Word and item position data:
· · · · · · ·

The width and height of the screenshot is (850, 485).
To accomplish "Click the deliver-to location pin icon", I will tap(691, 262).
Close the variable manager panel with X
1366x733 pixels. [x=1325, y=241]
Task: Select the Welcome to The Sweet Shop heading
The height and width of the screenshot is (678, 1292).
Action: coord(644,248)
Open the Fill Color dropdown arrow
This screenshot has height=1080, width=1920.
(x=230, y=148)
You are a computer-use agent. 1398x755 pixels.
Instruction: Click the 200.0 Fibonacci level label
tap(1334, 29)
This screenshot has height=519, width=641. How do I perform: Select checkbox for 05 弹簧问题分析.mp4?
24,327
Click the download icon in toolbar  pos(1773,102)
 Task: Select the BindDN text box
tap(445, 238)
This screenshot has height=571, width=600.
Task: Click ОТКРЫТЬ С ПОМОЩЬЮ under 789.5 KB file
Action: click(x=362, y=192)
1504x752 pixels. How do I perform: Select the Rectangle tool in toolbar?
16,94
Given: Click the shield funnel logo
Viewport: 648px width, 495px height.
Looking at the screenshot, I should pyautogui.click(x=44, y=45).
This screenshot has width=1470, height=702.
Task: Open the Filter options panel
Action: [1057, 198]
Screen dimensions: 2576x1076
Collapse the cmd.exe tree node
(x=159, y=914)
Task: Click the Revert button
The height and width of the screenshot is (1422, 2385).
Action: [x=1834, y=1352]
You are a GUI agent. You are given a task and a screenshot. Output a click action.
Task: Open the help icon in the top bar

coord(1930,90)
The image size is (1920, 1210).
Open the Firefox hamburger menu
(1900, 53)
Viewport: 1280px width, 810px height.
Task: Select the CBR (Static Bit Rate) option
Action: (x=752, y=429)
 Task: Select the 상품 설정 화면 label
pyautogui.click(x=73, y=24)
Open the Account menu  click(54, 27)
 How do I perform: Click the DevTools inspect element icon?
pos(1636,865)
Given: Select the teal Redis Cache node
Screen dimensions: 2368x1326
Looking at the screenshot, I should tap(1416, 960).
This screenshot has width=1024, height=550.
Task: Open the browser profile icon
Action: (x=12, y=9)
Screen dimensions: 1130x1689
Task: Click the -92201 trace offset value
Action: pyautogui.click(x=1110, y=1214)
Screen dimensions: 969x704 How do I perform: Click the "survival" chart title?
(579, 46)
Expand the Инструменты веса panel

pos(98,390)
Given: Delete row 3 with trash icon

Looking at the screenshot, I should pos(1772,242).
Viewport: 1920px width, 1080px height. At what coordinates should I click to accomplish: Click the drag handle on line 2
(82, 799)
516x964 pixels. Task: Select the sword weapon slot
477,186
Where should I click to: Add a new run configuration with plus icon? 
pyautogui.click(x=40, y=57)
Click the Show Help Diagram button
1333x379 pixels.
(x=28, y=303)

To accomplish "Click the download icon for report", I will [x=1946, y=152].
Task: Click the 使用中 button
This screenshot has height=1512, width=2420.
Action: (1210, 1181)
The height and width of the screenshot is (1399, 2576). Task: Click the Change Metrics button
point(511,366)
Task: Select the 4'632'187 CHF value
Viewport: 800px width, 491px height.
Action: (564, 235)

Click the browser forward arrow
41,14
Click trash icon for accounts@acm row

· · · · · · ·

WORK TO COMPLETE:
Rewrite the rows above, swapping each "How do I perform" for "How can I do" and keeping everything else unchanged.

ANSWER BELOW:
The width and height of the screenshot is (850, 485).
To accomplish "Click the deliver-to location pin icon", I will tap(691, 262).
Close the variable manager panel with X
1366x733 pixels. [x=1325, y=241]
Task: Select the Welcome to The Sweet Shop heading
The height and width of the screenshot is (678, 1292).
Action: coord(644,248)
Open the Fill Color dropdown arrow
This screenshot has height=1080, width=1920.
(x=230, y=148)
You are a computer-use agent. 1398x755 pixels.
Instruction: Click the 200.0 Fibonacci level label
tap(1334, 29)
This screenshot has height=519, width=641. How can I do: Select checkbox for 05 弹簧问题分析.mp4?
24,327
Click the download icon in toolbar  pos(1773,102)
 Task: Select the BindDN text box
tap(445, 238)
This screenshot has height=571, width=600.
Task: Click ОТКРЫТЬ С ПОМОЩЬЮ under 789.5 KB file
Action: click(x=362, y=192)
1504x752 pixels. How can I do: Select the Rectangle tool in toolbar?
16,94
Given: Click the shield funnel logo
Viewport: 648px width, 495px height.
Looking at the screenshot, I should pyautogui.click(x=44, y=45).
This screenshot has width=1470, height=702.
Task: Open the Filter options panel
Action: [1057, 198]
Screen dimensions: 2576x1076
Collapse the cmd.exe tree node
(x=159, y=914)
Task: Click the Revert button
The height and width of the screenshot is (1422, 2385).
Action: [x=1834, y=1352]
You are a GUI agent. You are given a task and a screenshot. Output a click action.
Task: Open the help icon in the top bar

coord(1930,90)
The image size is (1920, 1210).
Open the Firefox hamburger menu
(1900, 53)
Viewport: 1280px width, 810px height.
Task: Select the CBR (Static Bit Rate) option
Action: (x=752, y=429)
 Task: Select the 상품 설정 화면 label
pyautogui.click(x=73, y=24)
Open the Account menu  click(54, 27)
 How can I do: Click the DevTools inspect element icon?
pos(1636,865)
Given: Select the teal Redis Cache node
Screen dimensions: 2368x1326
Looking at the screenshot, I should tap(1416, 960).
This screenshot has width=1024, height=550.
Task: Open the browser profile icon
Action: (x=12, y=9)
Screen dimensions: 1130x1689
Task: Click the -92201 trace offset value
Action: pyautogui.click(x=1110, y=1214)
Screen dimensions: 969x704 How can I do: Click the "survival" chart title?
(579, 46)
Expand the Инструменты веса panel

pos(98,390)
Given: Delete row 3 with trash icon

Looking at the screenshot, I should pos(1772,242).
Viewport: 1920px width, 1080px height. At what coordinates should I click to accomplish: Click the drag handle on line 2
(82, 799)
516x964 pixels. Task: Select the sword weapon slot
477,186
Where should I click to: Add a new run configuration with plus icon? 
pyautogui.click(x=40, y=57)
Click the Show Help Diagram button
1333x379 pixels.
(x=28, y=303)

To accomplish "Click the download icon for report", I will [x=1946, y=152].
Task: Click the 使用中 button
This screenshot has height=1512, width=2420.
Action: (1210, 1181)
The height and width of the screenshot is (1399, 2576). Task: Click the Change Metrics button
point(511,366)
Task: Select the 4'632'187 CHF value
Viewport: 800px width, 491px height.
Action: (564, 235)

Click the browser forward arrow
41,14
Click trash icon for accounts@acm row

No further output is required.